BEGIN Data supplied

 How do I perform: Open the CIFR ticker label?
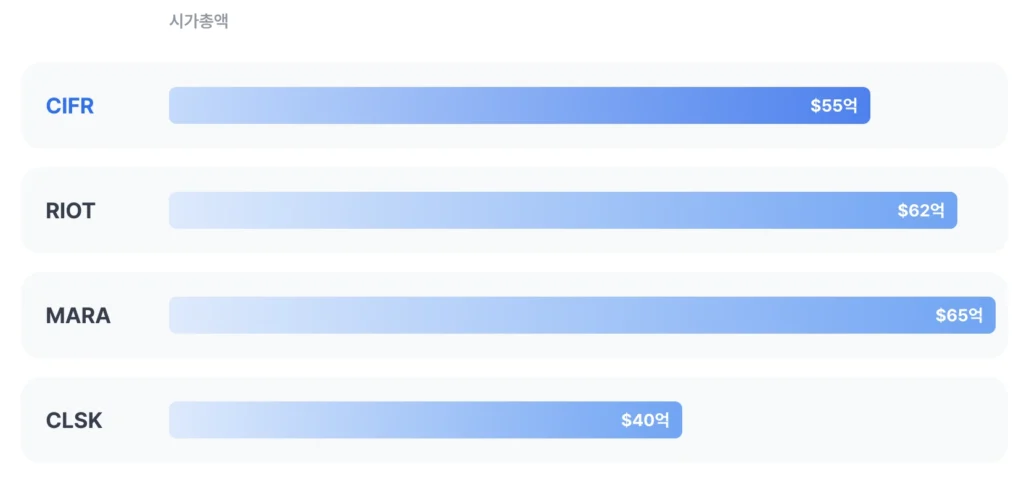70,106
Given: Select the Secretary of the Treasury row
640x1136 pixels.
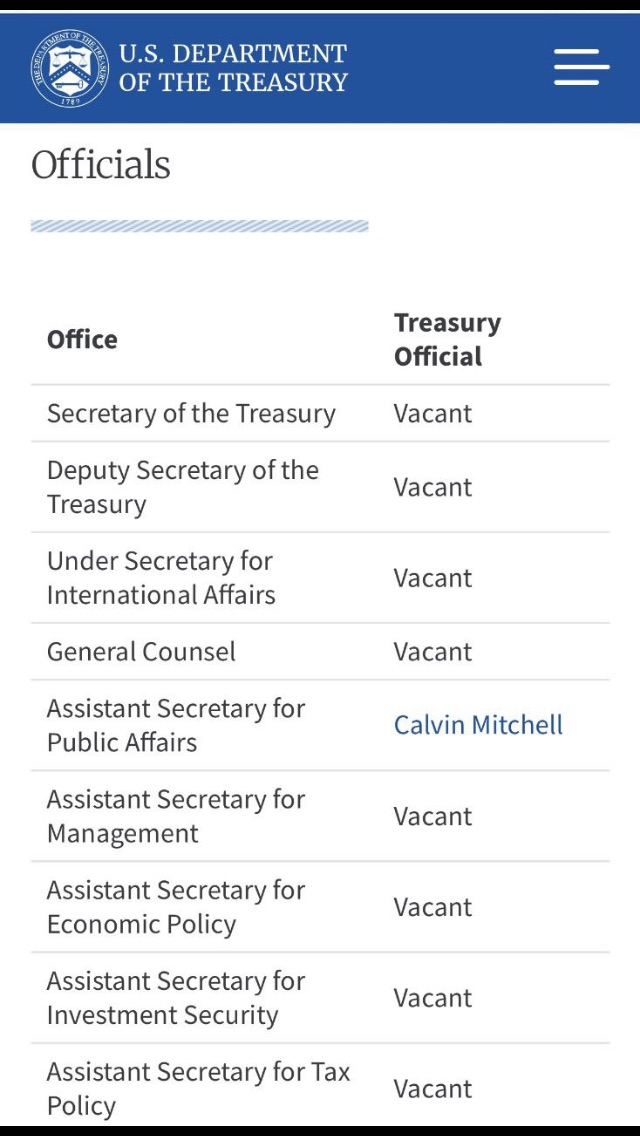Looking at the screenshot, I should click(320, 414).
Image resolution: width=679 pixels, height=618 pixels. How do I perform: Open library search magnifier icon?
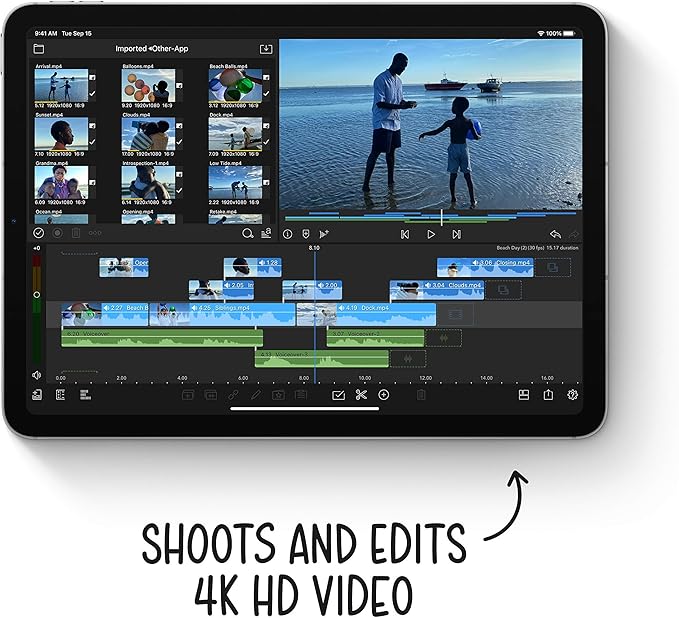247,234
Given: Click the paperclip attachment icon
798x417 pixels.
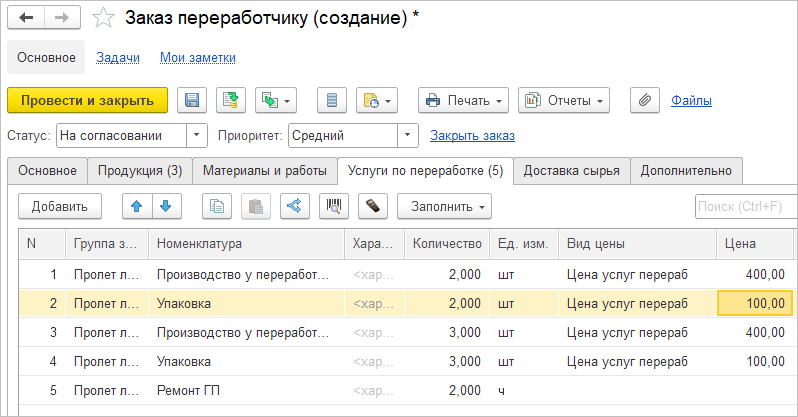Looking at the screenshot, I should (645, 100).
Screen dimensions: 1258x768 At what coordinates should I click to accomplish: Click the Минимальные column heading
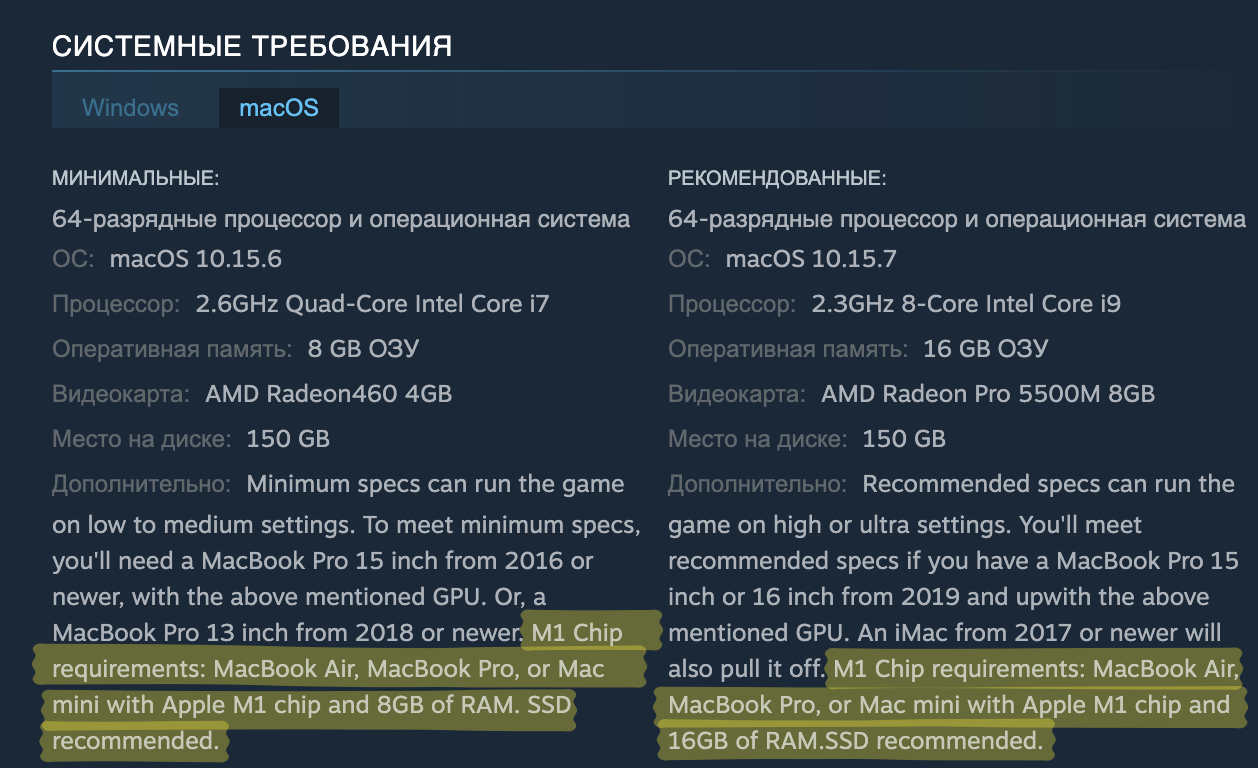135,179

END Data supplied

▶ _Work instruction_: Retype exactly the lines above, starting at the line containing "Given: Select the" and ending with the last line, both included; leave out the pictures.

▶ _Answer to this task_:
Given: Select the Secretary of the Treasury row
640x1136 pixels.
Looking at the screenshot, I should click(320, 414).
Image resolution: width=679 pixels, height=618 pixels. How do I perform: Open library search magnifier icon?
247,234
Given: Click the paperclip attachment icon
798x417 pixels.
Looking at the screenshot, I should (645, 100).
Screen dimensions: 1258x768 At what coordinates should I click to accomplish: Click the Минимальные column heading
135,179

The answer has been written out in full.